女の頬にも冷たい感触の天からの贈り物が届いたのである。

詩人は議事堂へと上る長い階段をひたすら上がっていく。
一人、黒いコートの襟をたてて、手にはペンとノートを携えて、長い階段を上っていく。
今夜はとても空気が澄んでいる。夜空はかぎりなく澄み切っているし、こんな夜にはなにかあるに違いないと、確信をもって詩人は議事堂へと上っていく。
階段を上りきると、自分たちの住む街全体が望める、その高台から夜の空、夜の街を詩人は眺めるのである。
今夜はかぎりなく空気が澄んでいる。きっとこんな夜にはなにかがあるに違いない。
詩人は議事堂の前につくと、振り返り、そこから夜の空、夜の街を眺める。
ただじっと眺め続ける。
すると、大きな流れ星がひとつ、夜の空を横切った。
そして、間もなく、ぼんやりとあらわれた白い雪の群れが、夜の街に向けて舞い降りてきたのだ。

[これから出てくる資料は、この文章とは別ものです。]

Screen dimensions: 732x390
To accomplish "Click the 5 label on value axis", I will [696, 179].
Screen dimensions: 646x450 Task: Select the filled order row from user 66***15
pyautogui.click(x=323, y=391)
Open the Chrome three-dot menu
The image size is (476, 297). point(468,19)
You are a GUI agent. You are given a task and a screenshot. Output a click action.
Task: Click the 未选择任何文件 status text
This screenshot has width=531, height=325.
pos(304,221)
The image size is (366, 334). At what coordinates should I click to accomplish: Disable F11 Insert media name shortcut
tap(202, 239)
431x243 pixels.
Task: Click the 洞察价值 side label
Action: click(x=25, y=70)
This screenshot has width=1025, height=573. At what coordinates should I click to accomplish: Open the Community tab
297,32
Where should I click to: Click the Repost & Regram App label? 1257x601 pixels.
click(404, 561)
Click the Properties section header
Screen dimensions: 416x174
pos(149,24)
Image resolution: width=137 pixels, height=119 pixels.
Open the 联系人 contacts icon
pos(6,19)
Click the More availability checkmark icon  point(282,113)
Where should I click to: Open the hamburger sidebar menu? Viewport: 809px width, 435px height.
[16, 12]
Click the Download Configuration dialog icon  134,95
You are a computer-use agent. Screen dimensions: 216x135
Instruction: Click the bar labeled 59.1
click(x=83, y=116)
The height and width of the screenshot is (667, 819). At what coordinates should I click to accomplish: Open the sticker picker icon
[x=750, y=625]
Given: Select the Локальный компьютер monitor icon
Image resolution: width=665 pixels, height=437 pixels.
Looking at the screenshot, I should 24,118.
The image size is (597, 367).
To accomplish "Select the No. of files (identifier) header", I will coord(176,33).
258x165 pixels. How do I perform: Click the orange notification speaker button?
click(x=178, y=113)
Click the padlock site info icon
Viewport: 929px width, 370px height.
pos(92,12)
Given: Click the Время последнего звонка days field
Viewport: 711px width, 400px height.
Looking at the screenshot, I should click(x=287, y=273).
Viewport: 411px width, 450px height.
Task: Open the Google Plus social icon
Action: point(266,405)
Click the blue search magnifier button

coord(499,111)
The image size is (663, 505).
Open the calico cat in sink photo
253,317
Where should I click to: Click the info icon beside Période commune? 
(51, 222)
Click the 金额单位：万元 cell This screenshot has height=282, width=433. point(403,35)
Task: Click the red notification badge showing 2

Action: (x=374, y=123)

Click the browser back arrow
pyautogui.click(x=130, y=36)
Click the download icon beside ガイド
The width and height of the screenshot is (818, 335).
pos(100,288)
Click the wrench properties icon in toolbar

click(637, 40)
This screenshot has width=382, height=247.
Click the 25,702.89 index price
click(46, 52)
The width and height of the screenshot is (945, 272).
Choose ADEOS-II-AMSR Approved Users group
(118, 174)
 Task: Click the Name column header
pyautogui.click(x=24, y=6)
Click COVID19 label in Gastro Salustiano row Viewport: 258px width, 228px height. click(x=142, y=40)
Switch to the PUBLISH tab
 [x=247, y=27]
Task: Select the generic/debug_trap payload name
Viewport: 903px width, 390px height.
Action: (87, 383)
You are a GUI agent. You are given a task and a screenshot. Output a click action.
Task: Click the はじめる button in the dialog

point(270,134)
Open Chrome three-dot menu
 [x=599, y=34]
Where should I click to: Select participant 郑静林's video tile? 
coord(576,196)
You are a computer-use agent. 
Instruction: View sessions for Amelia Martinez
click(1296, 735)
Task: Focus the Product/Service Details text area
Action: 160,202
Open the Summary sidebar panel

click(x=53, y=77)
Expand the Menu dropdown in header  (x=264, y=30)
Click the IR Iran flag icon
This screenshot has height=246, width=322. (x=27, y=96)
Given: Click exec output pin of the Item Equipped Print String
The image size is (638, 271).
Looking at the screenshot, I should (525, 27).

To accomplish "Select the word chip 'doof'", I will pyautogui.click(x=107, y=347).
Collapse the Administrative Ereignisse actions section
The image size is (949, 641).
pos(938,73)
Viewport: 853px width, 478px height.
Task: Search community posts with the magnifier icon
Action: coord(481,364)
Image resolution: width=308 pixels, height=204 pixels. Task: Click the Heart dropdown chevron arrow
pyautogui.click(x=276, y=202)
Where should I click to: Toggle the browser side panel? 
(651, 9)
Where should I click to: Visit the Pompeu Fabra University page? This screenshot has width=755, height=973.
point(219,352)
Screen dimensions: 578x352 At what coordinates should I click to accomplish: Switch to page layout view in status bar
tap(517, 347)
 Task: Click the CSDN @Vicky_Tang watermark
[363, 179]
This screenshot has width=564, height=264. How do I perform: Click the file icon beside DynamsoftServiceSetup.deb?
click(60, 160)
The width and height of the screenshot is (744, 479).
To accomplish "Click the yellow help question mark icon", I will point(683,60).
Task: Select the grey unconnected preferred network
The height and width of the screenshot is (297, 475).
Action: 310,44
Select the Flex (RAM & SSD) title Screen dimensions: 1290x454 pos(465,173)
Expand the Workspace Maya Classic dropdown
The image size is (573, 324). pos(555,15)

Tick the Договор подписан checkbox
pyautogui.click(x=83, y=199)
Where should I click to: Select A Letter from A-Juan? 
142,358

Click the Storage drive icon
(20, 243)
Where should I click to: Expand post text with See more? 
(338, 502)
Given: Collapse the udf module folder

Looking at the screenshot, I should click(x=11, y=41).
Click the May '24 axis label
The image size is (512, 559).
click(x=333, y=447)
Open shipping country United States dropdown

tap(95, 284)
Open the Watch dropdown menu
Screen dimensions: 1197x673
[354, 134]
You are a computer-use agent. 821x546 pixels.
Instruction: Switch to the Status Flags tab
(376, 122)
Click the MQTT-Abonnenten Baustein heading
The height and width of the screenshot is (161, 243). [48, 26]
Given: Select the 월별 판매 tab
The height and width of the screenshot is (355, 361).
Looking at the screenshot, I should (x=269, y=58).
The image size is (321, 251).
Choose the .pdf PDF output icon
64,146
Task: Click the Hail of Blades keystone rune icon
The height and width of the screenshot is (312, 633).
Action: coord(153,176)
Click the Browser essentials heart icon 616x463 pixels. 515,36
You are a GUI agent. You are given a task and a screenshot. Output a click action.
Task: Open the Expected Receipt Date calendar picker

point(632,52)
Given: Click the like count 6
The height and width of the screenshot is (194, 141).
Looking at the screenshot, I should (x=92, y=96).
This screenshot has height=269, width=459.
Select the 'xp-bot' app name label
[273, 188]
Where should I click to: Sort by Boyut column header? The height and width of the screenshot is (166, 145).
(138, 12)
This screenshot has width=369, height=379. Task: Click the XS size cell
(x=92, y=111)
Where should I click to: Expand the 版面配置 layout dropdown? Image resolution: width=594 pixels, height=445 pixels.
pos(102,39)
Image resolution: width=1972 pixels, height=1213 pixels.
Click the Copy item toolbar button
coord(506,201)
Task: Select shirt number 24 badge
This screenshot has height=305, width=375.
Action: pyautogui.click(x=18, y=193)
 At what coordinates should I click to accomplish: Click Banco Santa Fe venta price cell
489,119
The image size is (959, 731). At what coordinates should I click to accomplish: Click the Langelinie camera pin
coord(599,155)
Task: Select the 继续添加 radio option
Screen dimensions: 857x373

まるで巨大な白いカーテンが下りてくるように、ゆっくりと夜の街にむけて雪が舞い降りてくる。
詩人の胸ははちきれんばかりである。
しかし、わき上がってくる興奮を必死に押さえながら、目の前の情景をただ見つめ続ける。
ゆっくりとゆっくりと雪は夜の街へと降りてくる。
あたりがぼんやりと白銀の世界へ変わっていく。
詩人の身体もそのカーテンの中に包まれていく。
詩人はじっと夜の空、夜の街を眺め続けている。
そして、おもむろに持っていたノートを開くと、ペンを走らせはじめる。
しばらくして、手を止めると、詩人はノートを閉じ、また夜の空、夜の街を眺めはじめる。
ずっと、ただじっと詩人は目の前の情景を眺め続けている。

『澄んだ夜空に降る雪は、みんなに希望を運んでくれる。
一つ一つ、希望のカタチは違うけど、そんな一つ一つの雪は澄んだ夜空からみんなの住む街へと降り続いていくよ。
一つ一つ。雪はみんなに希望を運んでくるよ。
一つ一つ。それは天からの贈り物。
一つ一つ。みんなの身体に。みんなの心に。みんなの胸に希望を灯すために。